§ **SELECTED EXTRACT**:
The Health Ministry of China Thursday publicized a document to curb the malpractice among doctors like taking money from patients and commissions from medicine companies, which has caused serious complaints from citizens.
The document says that doctors who accept money from patients will face serious punishment and the income of hospitals should not be distributed in the contract system, which means the salary of doctors is linked to their direct sales income.
In order to receive better treatment, patients usually send envelopes containing money to doctors in charge of their treatment, usually from several hundred yuan to several thousand yuan (one US dollar equals to 8.3 yuan). But some patients complained that they received perfunctory treatment if they did not give extra money to doctors.
The other serious problem is that some doctors suggest patients buy the medicines produced by companies who give them a commission, not according to the state of their illness or their financial status.

§ **EXTRACTED RECORDS**:
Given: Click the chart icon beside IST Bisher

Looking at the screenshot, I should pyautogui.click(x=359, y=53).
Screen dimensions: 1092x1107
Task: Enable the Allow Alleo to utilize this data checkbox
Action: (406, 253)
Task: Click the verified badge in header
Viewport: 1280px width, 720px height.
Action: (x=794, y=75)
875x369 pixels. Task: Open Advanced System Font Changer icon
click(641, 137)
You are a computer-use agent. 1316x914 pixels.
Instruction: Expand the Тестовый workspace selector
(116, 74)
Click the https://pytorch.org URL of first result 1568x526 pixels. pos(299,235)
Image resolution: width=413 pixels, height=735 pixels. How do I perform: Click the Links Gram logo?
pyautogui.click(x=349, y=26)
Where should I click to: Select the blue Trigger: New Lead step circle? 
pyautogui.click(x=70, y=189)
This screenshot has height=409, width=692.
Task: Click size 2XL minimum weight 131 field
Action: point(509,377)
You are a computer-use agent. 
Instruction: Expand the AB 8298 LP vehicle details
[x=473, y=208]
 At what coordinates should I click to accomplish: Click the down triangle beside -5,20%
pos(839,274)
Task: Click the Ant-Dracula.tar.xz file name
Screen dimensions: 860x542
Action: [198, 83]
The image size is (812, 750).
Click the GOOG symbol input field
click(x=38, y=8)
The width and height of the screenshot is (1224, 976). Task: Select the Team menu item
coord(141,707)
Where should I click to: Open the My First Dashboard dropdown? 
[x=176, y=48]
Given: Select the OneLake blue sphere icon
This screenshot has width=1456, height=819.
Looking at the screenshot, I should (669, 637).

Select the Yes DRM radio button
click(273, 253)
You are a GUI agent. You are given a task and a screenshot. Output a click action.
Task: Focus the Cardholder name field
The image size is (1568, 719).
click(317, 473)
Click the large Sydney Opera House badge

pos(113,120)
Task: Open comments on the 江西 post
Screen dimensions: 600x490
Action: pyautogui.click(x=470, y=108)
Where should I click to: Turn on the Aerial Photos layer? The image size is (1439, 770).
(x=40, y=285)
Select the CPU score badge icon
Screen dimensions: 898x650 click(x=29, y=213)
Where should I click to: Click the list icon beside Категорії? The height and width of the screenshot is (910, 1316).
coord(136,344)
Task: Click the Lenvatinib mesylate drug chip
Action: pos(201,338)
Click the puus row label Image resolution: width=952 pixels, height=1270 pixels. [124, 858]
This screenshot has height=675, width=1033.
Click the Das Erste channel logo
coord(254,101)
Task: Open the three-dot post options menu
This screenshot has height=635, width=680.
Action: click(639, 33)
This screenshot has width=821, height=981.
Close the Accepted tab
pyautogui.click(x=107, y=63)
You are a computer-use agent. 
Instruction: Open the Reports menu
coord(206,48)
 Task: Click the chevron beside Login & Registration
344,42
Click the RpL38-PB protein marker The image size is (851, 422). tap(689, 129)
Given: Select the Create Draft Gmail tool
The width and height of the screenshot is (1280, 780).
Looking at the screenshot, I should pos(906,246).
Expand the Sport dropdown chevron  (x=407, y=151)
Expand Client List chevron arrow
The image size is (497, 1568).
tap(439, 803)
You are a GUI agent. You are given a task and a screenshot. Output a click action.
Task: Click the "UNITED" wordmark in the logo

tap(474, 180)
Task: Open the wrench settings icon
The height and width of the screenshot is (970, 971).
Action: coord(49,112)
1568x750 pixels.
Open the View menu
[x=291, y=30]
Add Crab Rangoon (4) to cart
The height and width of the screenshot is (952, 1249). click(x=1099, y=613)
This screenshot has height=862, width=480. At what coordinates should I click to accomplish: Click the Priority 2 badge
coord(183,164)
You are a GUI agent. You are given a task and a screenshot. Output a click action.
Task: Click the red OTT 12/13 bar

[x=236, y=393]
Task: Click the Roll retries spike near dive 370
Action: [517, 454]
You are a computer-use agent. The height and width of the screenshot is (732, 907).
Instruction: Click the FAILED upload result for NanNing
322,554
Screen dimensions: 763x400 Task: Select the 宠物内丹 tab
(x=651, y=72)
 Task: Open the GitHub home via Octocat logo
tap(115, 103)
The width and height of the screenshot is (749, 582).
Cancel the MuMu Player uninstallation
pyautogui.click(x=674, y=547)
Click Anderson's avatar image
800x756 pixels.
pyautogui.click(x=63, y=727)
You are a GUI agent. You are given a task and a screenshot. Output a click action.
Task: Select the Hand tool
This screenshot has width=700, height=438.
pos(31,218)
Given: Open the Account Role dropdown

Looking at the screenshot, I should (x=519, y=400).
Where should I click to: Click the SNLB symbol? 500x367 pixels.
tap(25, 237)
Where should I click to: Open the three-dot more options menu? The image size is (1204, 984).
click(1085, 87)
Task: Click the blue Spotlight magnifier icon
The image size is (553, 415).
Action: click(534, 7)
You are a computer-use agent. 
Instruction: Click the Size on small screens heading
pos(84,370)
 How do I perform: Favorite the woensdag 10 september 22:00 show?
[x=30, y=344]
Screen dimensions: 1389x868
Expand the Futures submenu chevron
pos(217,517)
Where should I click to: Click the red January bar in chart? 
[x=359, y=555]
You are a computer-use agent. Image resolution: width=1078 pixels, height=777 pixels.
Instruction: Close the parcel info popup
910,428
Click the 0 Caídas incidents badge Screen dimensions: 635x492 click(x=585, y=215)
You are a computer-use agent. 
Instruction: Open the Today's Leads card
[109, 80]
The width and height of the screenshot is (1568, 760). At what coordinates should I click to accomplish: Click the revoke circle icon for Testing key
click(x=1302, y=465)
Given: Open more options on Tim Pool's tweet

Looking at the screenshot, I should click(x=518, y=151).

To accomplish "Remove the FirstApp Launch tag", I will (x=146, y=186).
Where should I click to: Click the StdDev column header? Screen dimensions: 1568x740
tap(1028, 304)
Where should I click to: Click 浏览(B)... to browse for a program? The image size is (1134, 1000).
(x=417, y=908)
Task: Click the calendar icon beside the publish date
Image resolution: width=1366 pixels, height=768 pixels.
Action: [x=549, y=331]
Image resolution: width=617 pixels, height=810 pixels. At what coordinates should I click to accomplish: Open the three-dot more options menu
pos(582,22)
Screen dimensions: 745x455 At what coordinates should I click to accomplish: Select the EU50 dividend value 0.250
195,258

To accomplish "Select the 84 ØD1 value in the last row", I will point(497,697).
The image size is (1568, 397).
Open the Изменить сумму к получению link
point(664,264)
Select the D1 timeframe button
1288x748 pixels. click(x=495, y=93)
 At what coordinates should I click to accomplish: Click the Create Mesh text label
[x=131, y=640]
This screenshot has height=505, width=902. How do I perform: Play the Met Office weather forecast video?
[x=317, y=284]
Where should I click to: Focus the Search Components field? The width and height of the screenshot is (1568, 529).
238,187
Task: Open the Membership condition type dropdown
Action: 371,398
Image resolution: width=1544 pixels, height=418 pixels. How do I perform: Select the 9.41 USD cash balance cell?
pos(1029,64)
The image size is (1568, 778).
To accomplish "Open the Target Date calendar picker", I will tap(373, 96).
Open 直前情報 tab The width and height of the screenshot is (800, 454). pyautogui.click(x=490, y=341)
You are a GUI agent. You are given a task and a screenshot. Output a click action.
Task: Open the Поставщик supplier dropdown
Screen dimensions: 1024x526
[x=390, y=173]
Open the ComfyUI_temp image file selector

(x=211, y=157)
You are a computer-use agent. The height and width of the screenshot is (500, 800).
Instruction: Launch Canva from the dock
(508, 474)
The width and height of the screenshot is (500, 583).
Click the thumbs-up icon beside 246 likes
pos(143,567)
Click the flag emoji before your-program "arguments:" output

§ **REQUIREMENT 1**:
Answer these questions using the article on the Chinese Health Ministry document above:
(a) How does the document say hospital income should not be distributed?
(b) How much money do the envelopes patients send to doctors usually contain?
(c) Which companies' medicines do some doctors suggest patients buy?
§ **REQUIREMENT 2**: Can you return the passage of the Health Ministry article between "The document says" and "money to doctors.", inclusive?

§ **YOUR RESPONSE 1**:
(a) Not in the contract system, which links doctors' salaries to their direct sales income.
(b) Usually from several hundred yuan to several thousand yuan.
(c) Medicines produced by companies that give the doctors a commission.

§ **YOUR RESPONSE 2**:
The document says that doctors who accept money from patients will face serious punishment and the income of hospitals should not be distributed in the contract system, which means the salary of doctors is linked to their direct sales income.
In order to receive better treatment, patients usually send envelopes containing money to doctors in charge of their treatment, usually from several hundred yuan to several thousand yuan (one US dollar equals to 8.3 yuan). But some patients complained that they received perfunctory treatment if they did not give extra money to doctors.